- _Supplied records_:
----

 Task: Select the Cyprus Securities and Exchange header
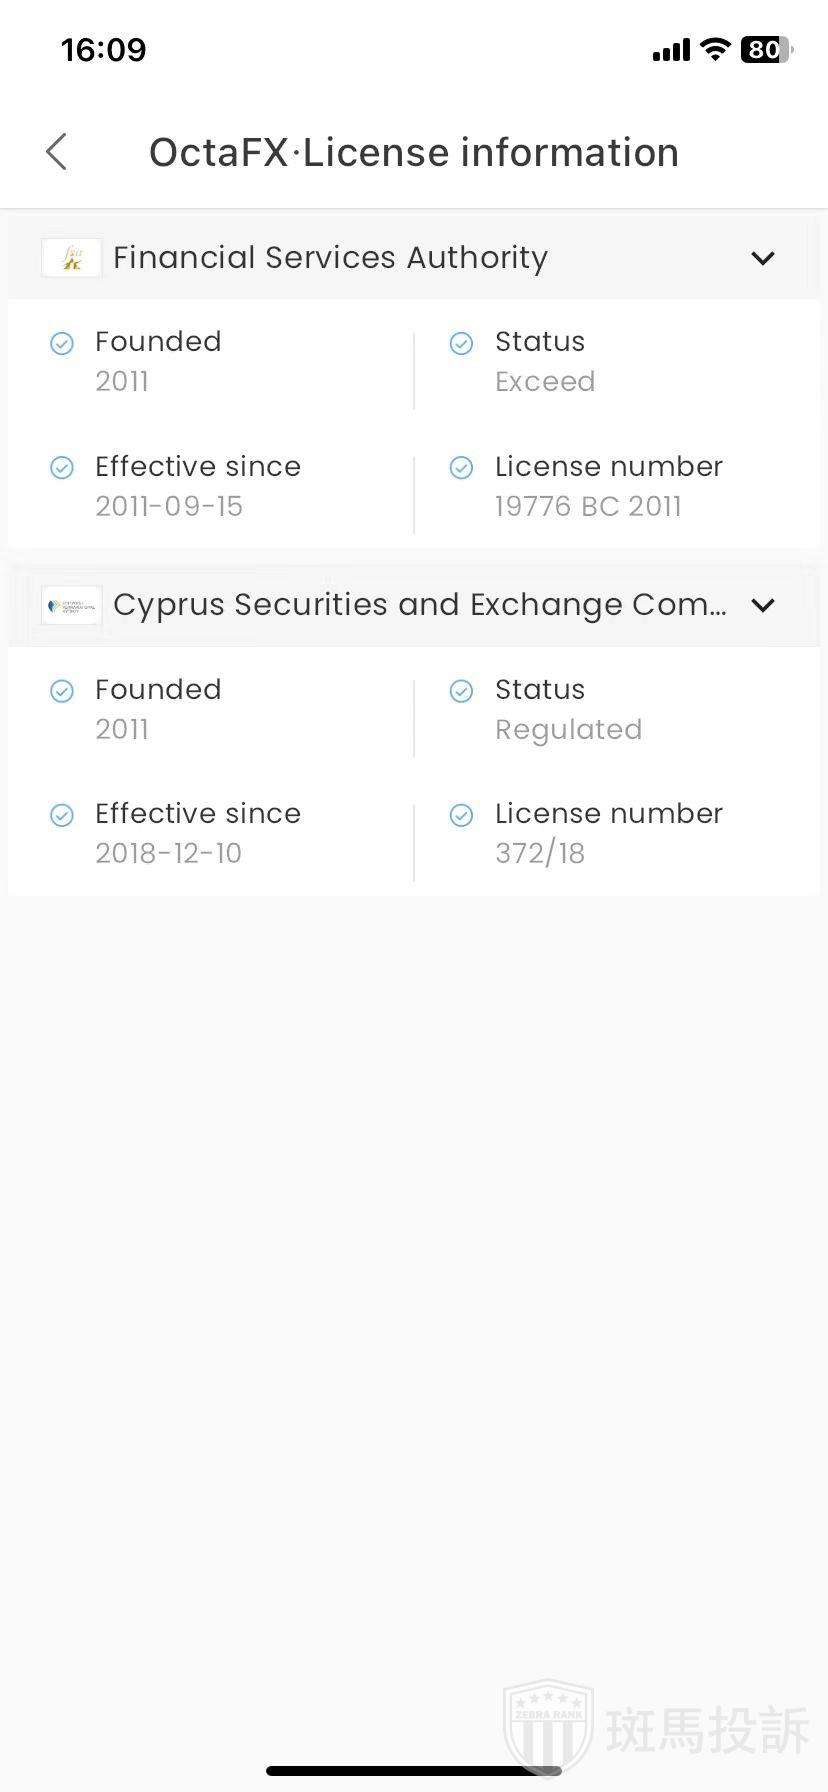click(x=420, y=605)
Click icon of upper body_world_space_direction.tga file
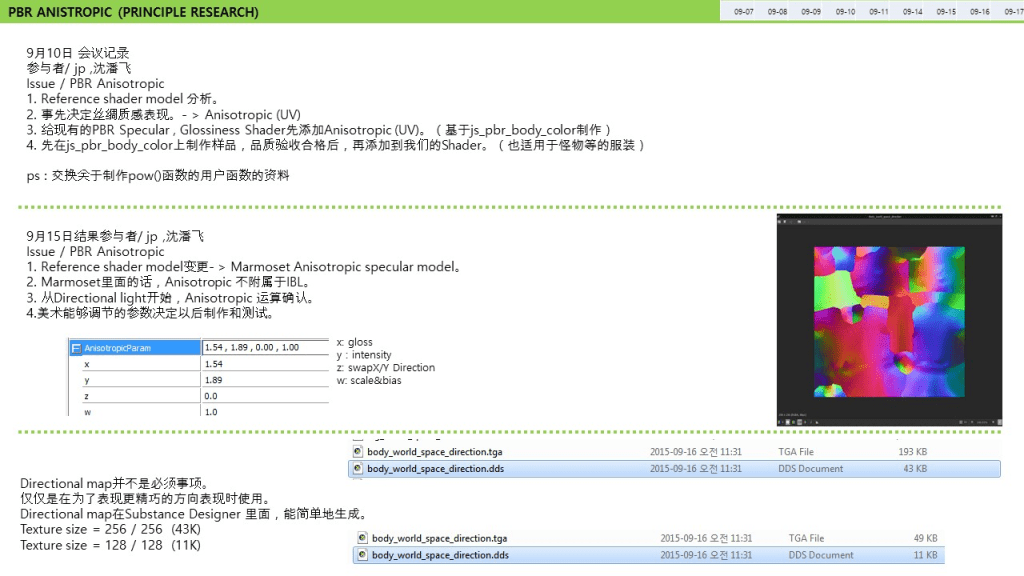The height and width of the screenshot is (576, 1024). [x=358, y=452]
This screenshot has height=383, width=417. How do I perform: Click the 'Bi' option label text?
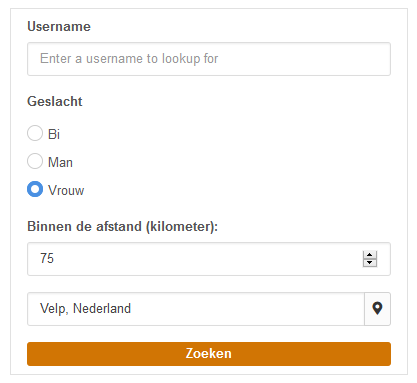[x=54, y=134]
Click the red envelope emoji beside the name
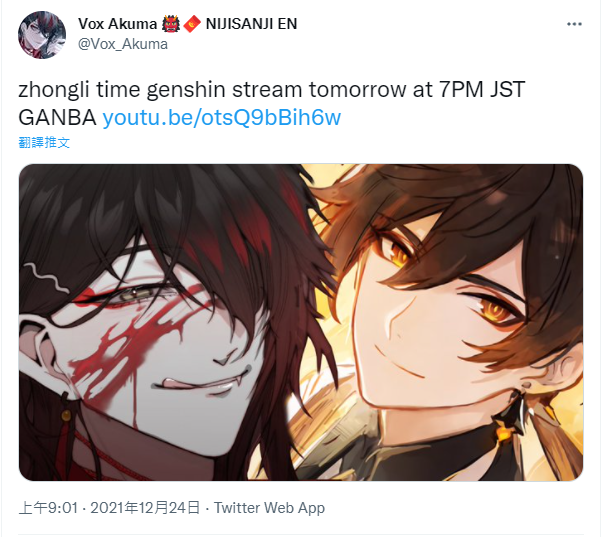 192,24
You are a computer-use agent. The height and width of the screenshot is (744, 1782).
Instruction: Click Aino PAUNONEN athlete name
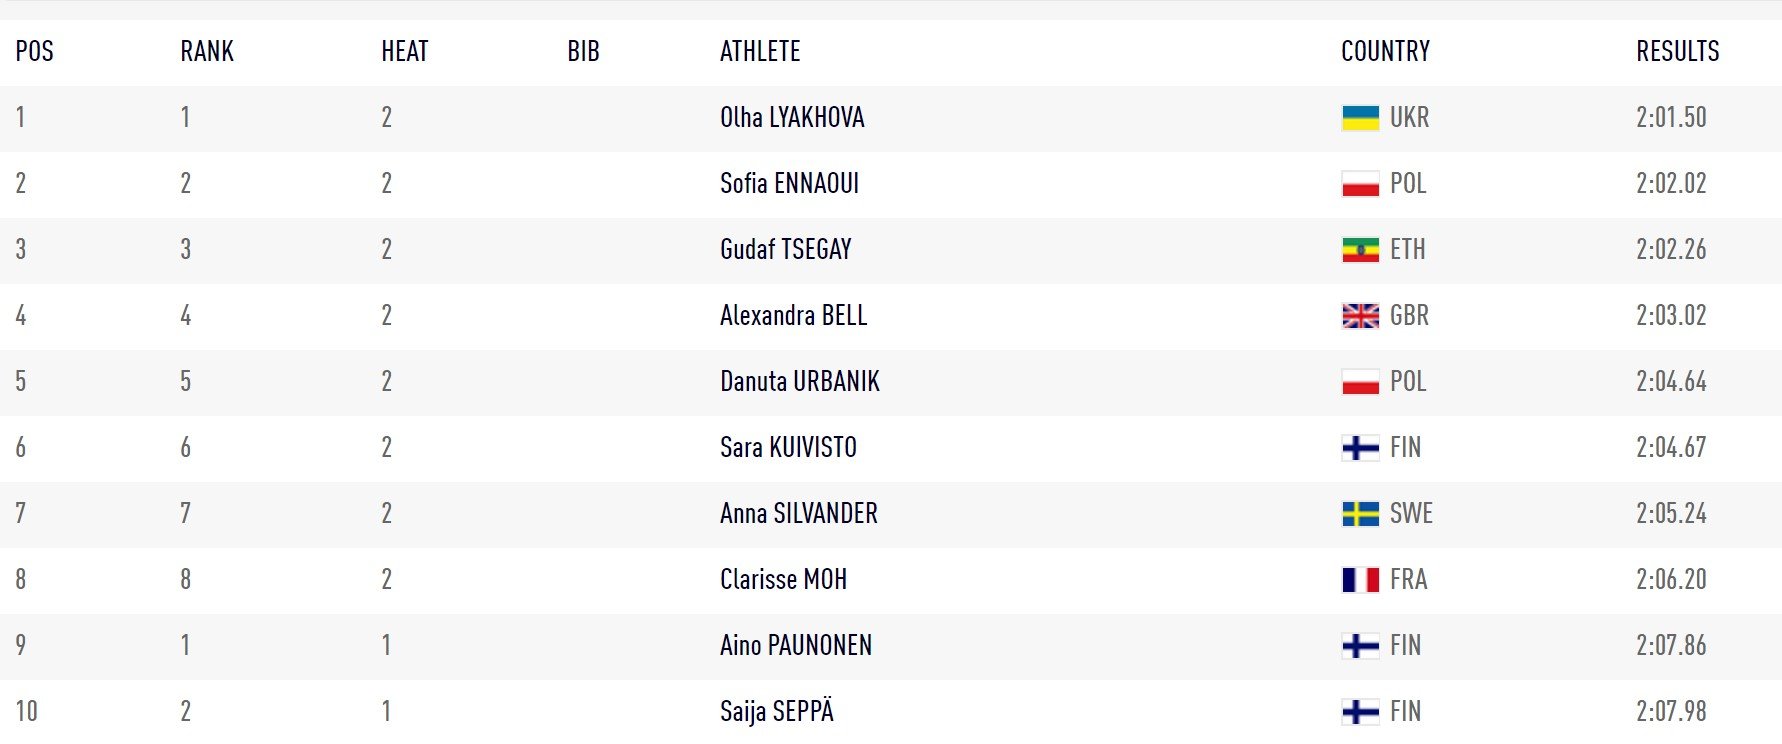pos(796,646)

----

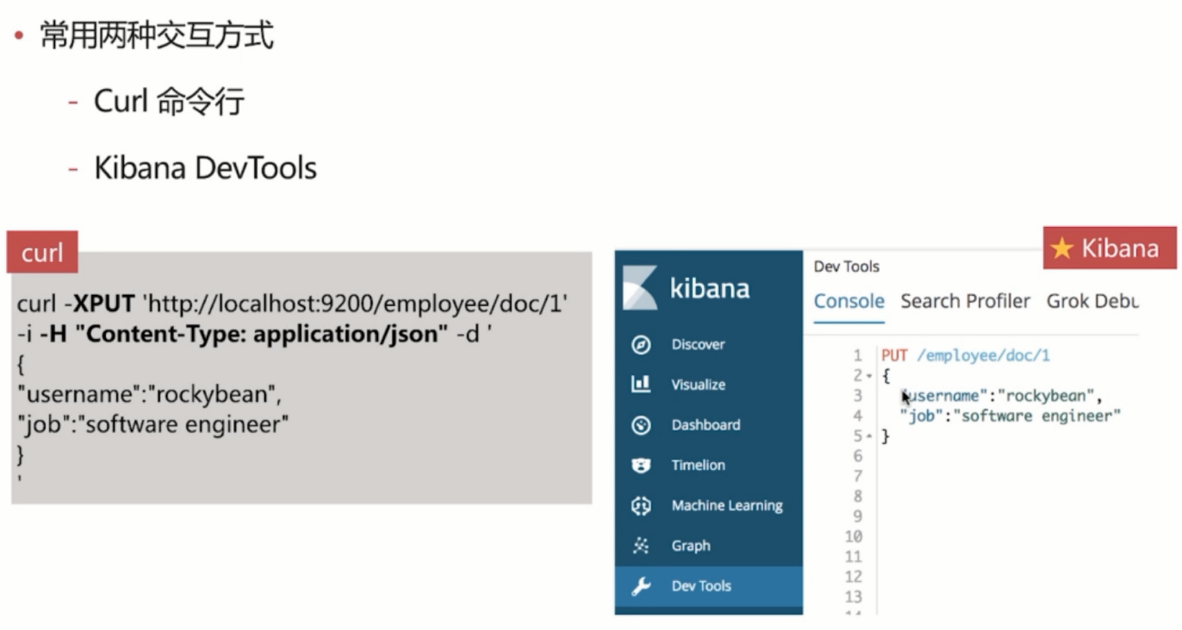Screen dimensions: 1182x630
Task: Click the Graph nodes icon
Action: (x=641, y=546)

----

- _Task goal_:
Only the lines starting at the one with "Task: Select the" and ending at the one with "You are a computer-use" should be printed, each exactly as it appears in the material above; the pictures are to be omitted.

- _Response for this exercise_:
 Task: Select the Cyprus Securities and Exchange header
click(x=420, y=605)
Click icon of upper body_world_space_direction.tga file
The height and width of the screenshot is (576, 1024). [x=358, y=452]
This screenshot has height=383, width=417. How do I perform: Click the 'Bi' option label text?
[x=54, y=134]
Click the red envelope emoji beside the name
 192,24
You are a computer-use agent. The height and width of the screenshot is (744, 1782).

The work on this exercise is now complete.